C’est assez surréel, dans une jeune démocratie d’assister à une volte-face pareille et qui va contre les intérêts de son propre pays rajoutaient les observateurs internationaux.

Mais comme apparemment l’agenda de Madrid est le fruit d’une longue réflexion, tout ne s’arrête pas là. Pour encore plus se mettre en porte-à-faux avec Alger, Madrid vient d’annoncer le renversement du flux du gazoduc GME en direction du Maroc. Afin d’aider le royaume du Maroc voisin récemment réconcilié sur le dos des sahraouis à traverser la crise énergétique sans nom qu’il traverse depuis la décision d’Alger de couper les fournitures de gaz.

Il n’en a pas fallu plus pour déclencher une réaction officielle qui sonne comme un coup de semonce en bonne et due forme à l’heure où Madrid dépend d’Alger pour 40 % de ses livraisons de gaz naturel.

“Le ministre de l’Energie et des mines, Mohamed Arkab, a été informé ce jour par message électronique, par son homologue espagnole, Mme Teresa Ribera, de la décision de I’Espagne d’autoriser le fonctionnement, en flux inverse, du Gazoduc Maghreb Europe (GME).

Selon la ministre espagnole, cette opération interviendra ce jour ou demain”, précise le communiqué.

A cet effet, ajoute la même source:

“le ministère de l’Energie et des mines tient à préciser que tout acheminement de “quantités de gaz naturel algérien livrées à l’Espagne, dont la destination n’est autre que celle prévue dans les contrats, sera considéré comme un manquement aux engagements contractuels, et par conséquent, pourrait aboutir à la rupture du contrat liant la Sonatrach à ses clients espagnols”.

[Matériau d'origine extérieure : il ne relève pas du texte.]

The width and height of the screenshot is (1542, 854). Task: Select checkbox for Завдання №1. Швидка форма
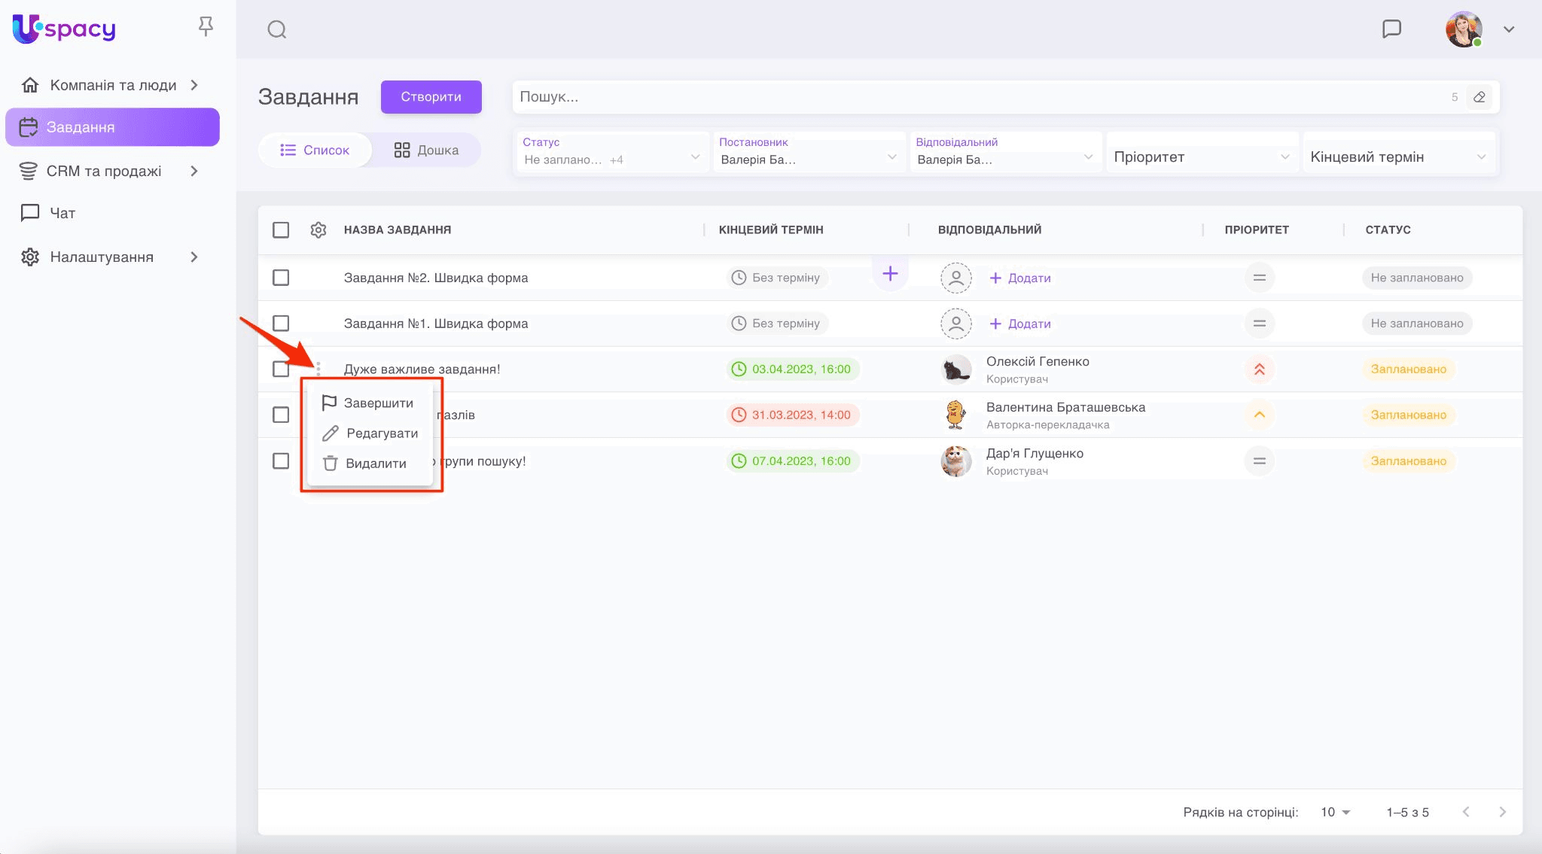[x=281, y=324]
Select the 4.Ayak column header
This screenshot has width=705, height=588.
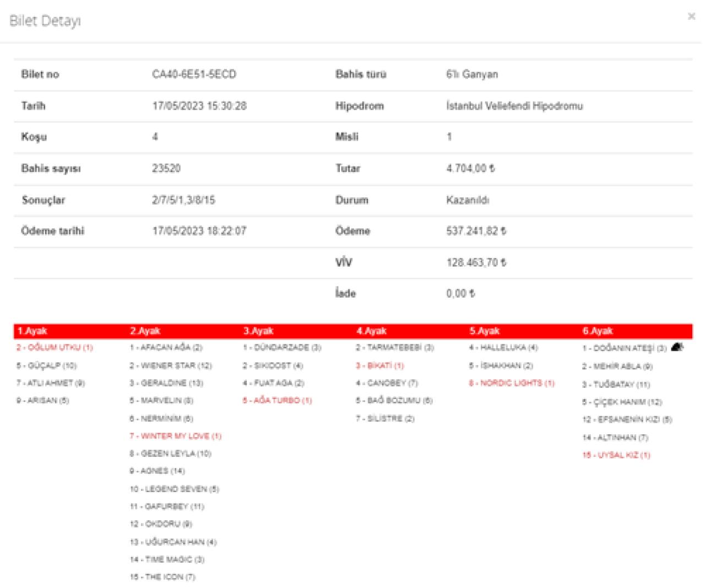[x=371, y=331]
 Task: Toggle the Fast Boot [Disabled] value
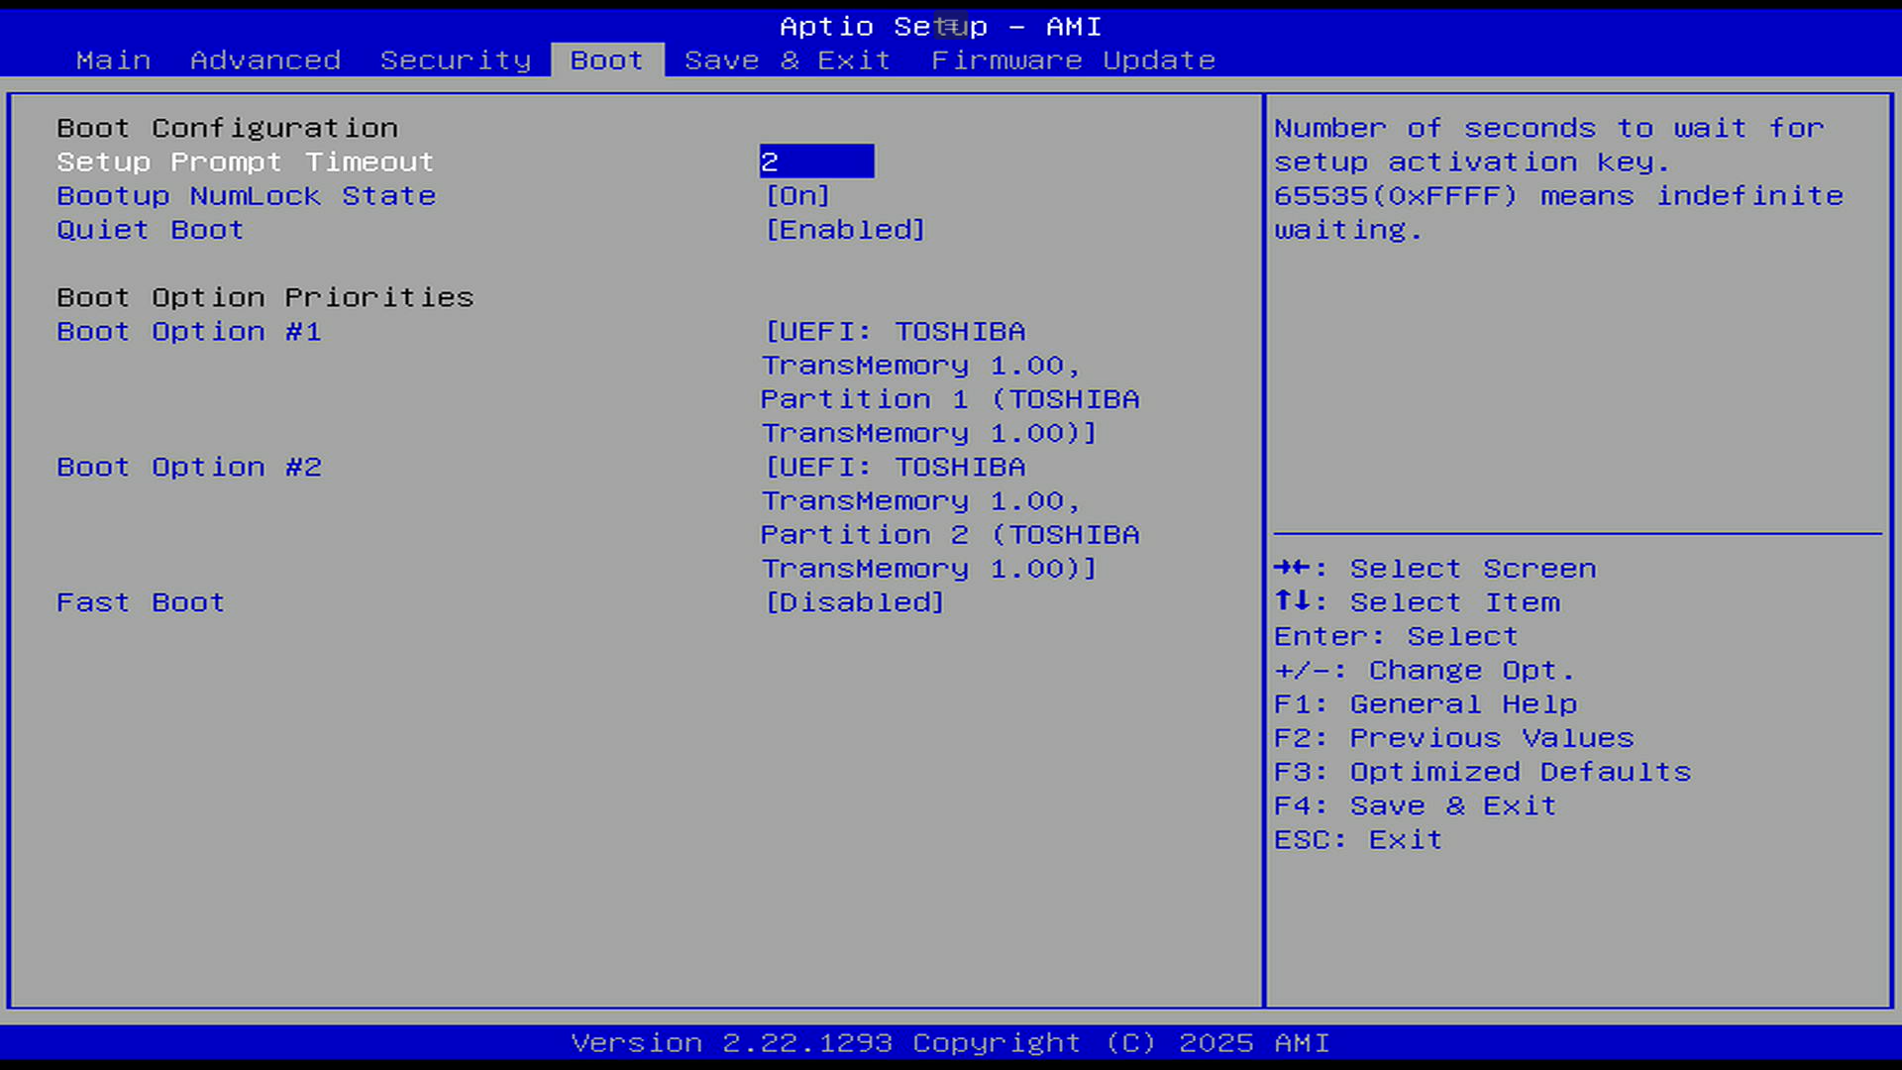click(x=854, y=602)
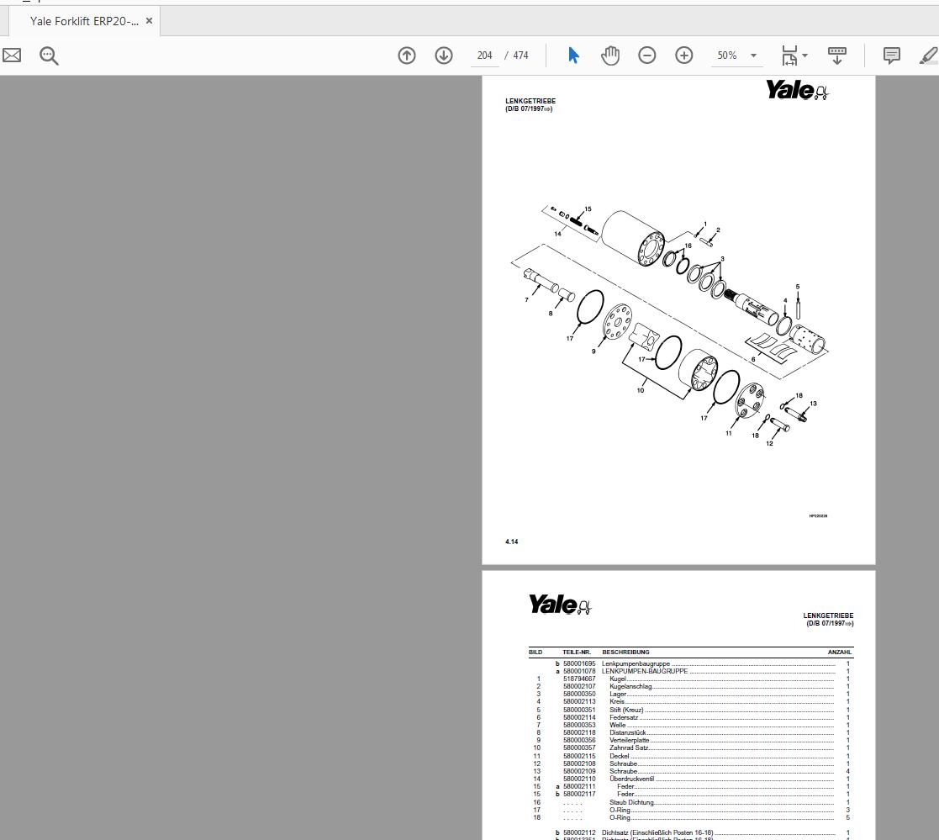The height and width of the screenshot is (840, 939).
Task: Open the email document tool
Action: click(12, 55)
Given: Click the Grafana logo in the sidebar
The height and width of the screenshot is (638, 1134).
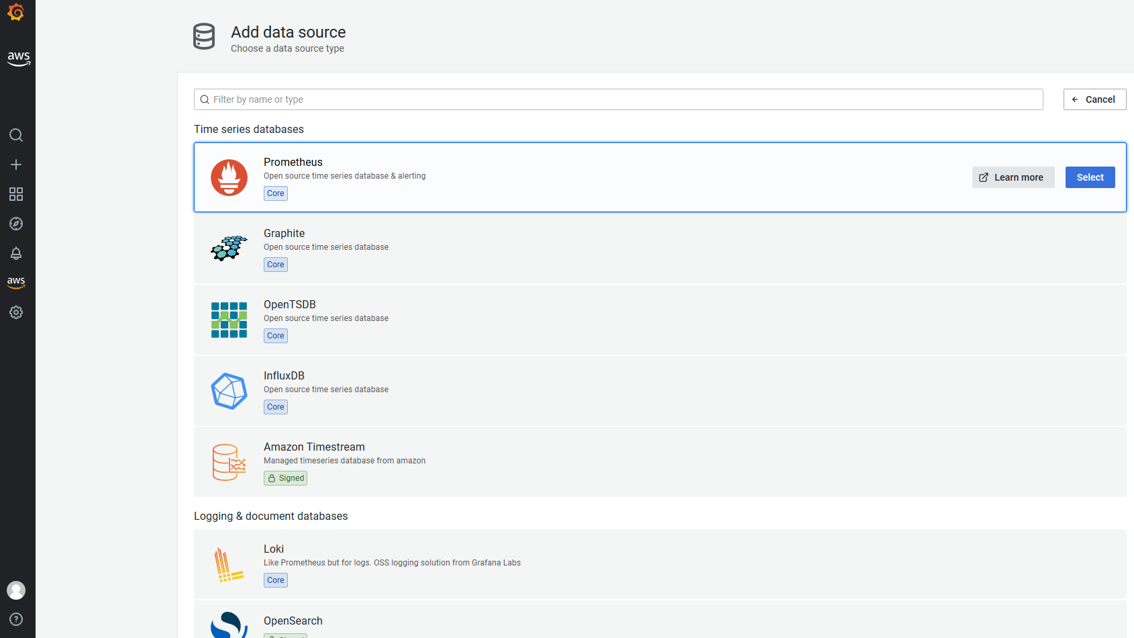Looking at the screenshot, I should click(16, 12).
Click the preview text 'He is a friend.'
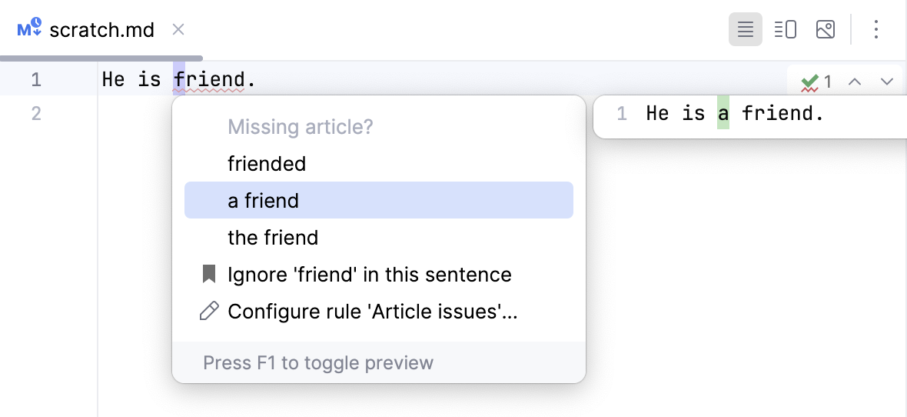This screenshot has width=907, height=417. [734, 114]
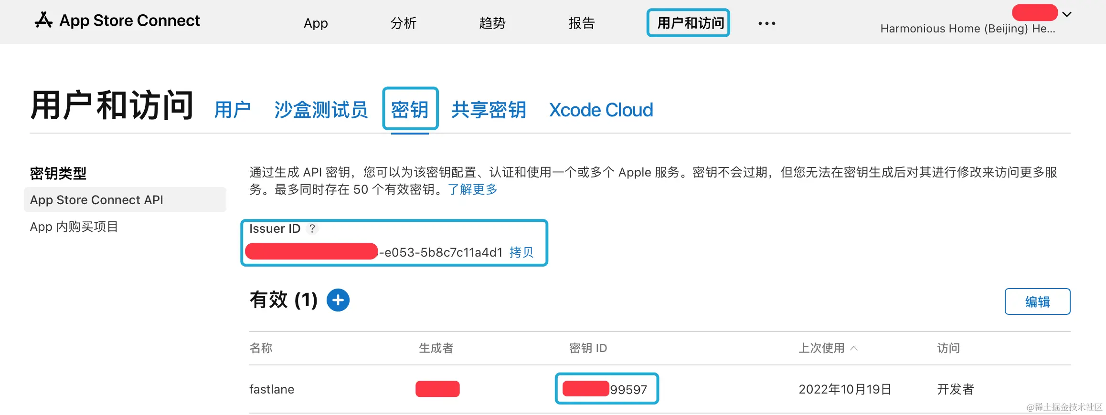The image size is (1106, 415).
Task: Go to the 分析 menu
Action: pyautogui.click(x=404, y=23)
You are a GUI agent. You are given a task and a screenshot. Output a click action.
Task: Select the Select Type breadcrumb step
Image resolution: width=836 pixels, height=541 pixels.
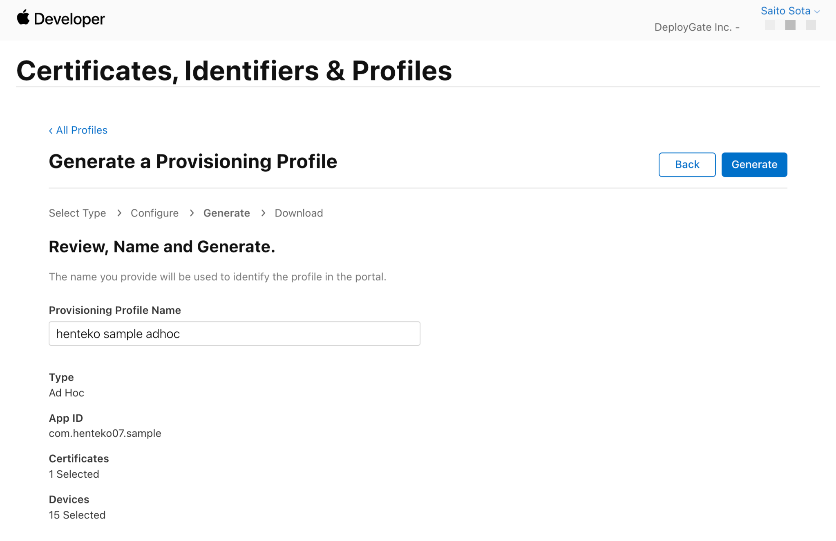77,213
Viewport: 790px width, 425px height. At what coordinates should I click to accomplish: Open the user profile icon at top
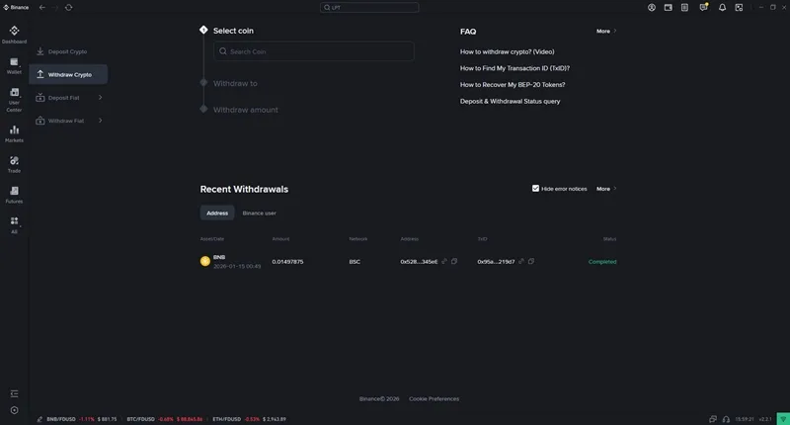click(652, 7)
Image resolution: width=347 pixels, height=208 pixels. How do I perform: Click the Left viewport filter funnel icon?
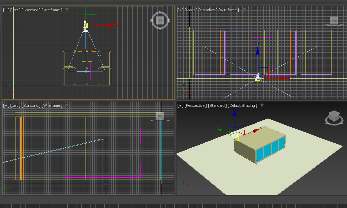coord(67,105)
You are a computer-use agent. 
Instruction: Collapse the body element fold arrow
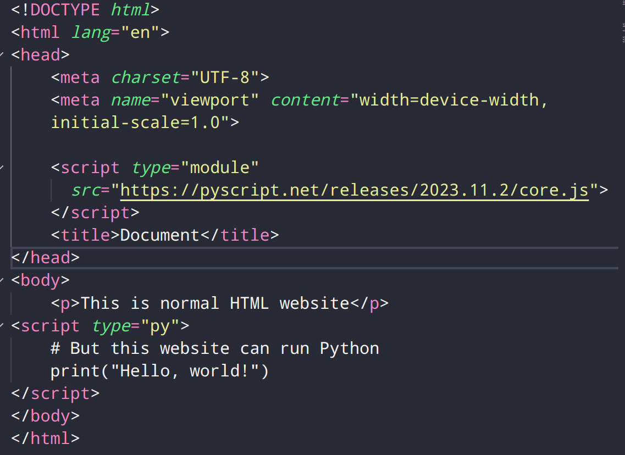[2, 280]
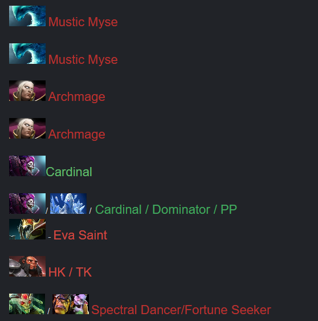Open the Spectral Dancer/Fortune Seeker link
This screenshot has height=321, width=318.
point(181,310)
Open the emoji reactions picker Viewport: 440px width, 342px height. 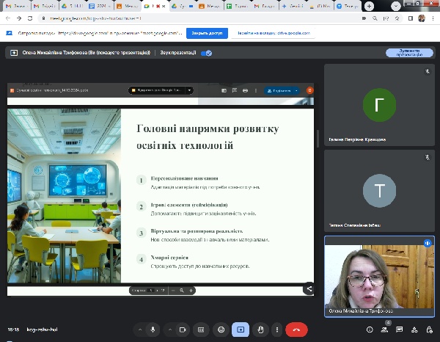coord(221,330)
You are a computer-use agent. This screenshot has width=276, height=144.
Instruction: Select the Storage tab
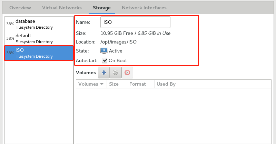tap(102, 8)
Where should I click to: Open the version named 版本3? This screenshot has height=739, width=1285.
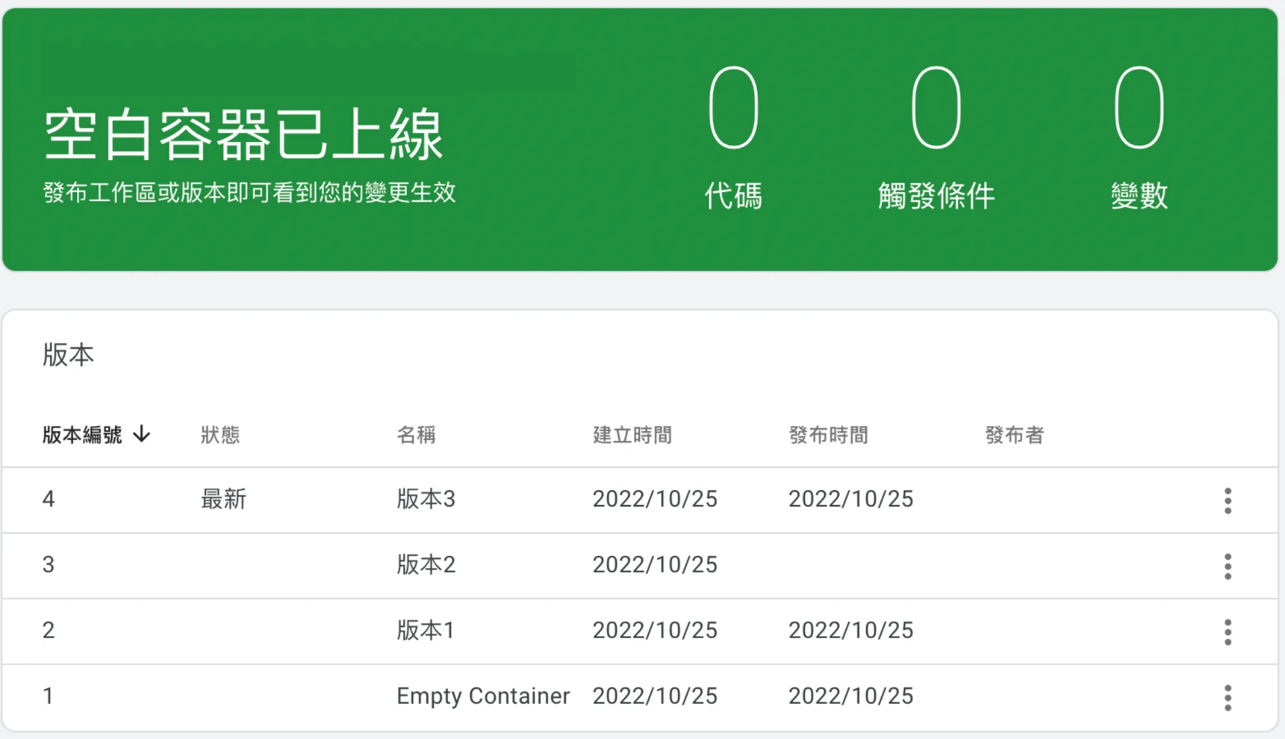tap(425, 499)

Il nous reste juste maintenant à attendre que Madrid nous explique quel gaz naturel les autorités espagnoles comptent faire transiter dans ce GAZ-O-DUC sachant que les autres approvisionnements internationaux (USA, Qatar, Russie) sont majoritairement du GNL qui lui se vend sous forme liquide et se livre par méthanier qui requiert du regazéification coûteuse.

Une chose est sûre, si l’Espagne s’avise de jouer avec le feu, elle doit d’ores et déjà prévoir de payer son futur gaz … en roubles.